WORK ITEM =
Your answer is the lines below, exactly, from the one that contains "Public (195, 2243)" through the one that contains "1win Casino 591 (202, 845)", both included.

Records from a data collection:
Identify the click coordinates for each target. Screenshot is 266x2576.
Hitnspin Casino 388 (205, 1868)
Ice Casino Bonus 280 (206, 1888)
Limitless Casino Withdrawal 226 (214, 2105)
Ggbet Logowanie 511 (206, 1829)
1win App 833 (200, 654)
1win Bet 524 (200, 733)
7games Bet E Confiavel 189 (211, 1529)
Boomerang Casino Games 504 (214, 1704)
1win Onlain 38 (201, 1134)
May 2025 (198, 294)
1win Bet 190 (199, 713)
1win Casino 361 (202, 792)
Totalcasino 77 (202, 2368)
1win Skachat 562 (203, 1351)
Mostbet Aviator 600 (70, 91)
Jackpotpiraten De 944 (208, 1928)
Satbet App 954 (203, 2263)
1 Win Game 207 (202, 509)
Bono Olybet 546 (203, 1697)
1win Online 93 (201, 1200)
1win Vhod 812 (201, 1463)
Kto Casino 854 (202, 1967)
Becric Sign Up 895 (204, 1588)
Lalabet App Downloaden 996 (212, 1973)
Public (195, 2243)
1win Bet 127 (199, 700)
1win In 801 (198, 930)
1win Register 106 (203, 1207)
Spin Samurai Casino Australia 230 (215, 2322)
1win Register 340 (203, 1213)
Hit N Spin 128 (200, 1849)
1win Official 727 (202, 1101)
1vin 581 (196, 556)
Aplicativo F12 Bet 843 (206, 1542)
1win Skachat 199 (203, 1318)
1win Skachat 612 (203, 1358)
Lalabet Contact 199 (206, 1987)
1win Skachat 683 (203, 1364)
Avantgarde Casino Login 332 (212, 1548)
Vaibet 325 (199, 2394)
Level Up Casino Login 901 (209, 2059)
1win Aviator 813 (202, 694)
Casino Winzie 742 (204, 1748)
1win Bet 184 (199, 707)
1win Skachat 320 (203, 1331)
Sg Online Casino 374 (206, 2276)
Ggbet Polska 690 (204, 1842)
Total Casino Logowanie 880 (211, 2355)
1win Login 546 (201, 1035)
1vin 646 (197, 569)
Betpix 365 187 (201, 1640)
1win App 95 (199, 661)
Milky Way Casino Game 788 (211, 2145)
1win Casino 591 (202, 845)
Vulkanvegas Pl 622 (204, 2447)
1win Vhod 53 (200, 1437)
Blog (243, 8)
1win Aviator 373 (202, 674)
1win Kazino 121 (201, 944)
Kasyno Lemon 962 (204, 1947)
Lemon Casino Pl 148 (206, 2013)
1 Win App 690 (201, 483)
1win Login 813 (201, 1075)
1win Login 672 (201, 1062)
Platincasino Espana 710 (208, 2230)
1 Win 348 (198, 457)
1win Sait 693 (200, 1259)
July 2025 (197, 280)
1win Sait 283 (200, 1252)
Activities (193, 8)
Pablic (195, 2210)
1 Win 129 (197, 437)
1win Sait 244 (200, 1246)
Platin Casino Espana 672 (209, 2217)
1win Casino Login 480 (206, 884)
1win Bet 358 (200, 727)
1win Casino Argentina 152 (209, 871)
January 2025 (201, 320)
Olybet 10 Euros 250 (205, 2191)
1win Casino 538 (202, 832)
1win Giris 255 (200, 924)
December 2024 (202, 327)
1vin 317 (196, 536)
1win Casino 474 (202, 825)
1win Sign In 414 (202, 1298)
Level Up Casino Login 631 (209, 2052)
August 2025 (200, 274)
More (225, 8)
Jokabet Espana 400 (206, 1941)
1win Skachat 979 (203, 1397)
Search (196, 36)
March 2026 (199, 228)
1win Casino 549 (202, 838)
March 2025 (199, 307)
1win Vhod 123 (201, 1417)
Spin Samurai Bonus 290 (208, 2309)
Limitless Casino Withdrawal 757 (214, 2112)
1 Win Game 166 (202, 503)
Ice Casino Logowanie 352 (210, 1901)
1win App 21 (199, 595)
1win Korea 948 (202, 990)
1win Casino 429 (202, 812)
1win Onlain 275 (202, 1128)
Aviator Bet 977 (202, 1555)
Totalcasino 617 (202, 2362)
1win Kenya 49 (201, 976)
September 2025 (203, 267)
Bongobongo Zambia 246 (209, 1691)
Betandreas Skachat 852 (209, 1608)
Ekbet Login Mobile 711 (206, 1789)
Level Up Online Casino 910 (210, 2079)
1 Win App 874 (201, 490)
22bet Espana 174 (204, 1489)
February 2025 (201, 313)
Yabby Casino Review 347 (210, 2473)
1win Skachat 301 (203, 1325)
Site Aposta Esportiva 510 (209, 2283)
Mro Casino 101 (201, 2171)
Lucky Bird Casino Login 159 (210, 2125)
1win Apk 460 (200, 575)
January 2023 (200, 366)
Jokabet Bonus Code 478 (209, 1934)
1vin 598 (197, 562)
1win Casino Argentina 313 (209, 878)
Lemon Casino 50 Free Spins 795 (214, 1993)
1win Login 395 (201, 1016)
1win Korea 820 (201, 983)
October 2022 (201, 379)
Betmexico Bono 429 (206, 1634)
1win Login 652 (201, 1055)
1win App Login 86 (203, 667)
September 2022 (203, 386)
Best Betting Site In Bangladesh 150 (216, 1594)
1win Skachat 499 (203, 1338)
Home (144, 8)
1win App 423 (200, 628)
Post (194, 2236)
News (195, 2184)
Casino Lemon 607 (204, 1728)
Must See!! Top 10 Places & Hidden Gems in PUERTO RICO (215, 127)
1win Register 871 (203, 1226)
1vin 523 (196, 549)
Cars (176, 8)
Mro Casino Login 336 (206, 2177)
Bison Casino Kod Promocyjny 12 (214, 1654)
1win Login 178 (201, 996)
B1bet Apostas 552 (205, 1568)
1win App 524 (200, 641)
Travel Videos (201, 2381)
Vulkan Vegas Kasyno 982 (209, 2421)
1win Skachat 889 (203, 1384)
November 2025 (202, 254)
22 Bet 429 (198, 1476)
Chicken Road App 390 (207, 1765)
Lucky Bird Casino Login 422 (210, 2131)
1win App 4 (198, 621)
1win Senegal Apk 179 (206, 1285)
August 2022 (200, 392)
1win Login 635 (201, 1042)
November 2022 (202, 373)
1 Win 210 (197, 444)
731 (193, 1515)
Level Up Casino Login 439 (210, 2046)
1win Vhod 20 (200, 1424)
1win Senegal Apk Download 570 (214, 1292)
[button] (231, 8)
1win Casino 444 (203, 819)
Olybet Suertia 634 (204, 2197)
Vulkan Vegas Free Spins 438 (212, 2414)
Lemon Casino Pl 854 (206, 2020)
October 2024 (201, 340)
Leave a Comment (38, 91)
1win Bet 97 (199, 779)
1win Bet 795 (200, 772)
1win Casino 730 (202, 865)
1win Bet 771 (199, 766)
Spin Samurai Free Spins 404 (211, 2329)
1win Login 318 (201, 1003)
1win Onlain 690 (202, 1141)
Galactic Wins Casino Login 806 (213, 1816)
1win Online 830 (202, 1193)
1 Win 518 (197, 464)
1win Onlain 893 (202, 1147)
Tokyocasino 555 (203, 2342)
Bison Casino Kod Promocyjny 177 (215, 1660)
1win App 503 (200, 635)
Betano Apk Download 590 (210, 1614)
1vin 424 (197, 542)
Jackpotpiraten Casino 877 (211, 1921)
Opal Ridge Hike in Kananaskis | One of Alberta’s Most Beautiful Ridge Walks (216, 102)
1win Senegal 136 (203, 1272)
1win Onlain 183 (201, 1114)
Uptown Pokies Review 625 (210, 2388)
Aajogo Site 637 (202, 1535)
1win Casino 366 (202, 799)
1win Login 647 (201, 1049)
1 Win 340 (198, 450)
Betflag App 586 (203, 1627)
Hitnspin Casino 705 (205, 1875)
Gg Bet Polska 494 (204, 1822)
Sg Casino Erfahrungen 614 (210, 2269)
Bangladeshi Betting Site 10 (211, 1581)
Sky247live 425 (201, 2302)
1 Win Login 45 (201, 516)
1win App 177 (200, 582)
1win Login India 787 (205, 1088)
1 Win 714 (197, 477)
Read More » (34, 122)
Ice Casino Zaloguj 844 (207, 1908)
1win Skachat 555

COMPLETED TASK =
Public (195, 2243)
1win Bet 127 (199, 700)
1win In 801 (198, 930)
1win Register 106 (203, 1207)
Spin Samurai Casino Australia 230 (215, 2322)
1win Register 340 (203, 1213)
Hit N Spin 128 (200, 1849)
1win Official 727 (202, 1101)
1vin 581 (196, 556)
Aplicativo F12 Bet 843 (206, 1542)
1win Skachat 199 (203, 1318)
1win Skachat 612 (203, 1358)
Lalabet Contact 199 (206, 1987)
1win Skachat 683 (203, 1364)
Avantgarde Casino Login 332 (212, 1548)
Vaibet 325 (199, 2394)
Level Up Casino Login 901 (209, 2059)
1win Aviator 813 (202, 694)
Casino Winzie 742 (204, 1748)
1win Bet 184 (199, 707)
1win Skachat 320 (203, 1331)
Sg Online Casino 374 (206, 2276)
Ggbet Polska 690 (204, 1842)
Total Casino Logowanie 880 (211, 2355)
1win Login 546 (201, 1035)
1vin 646 (197, 569)
Betpix 365 187 (201, 1640)
1win App 95 (199, 661)
Milky Way Casino Game 788 (211, 2145)
1win Casino 591 (202, 845)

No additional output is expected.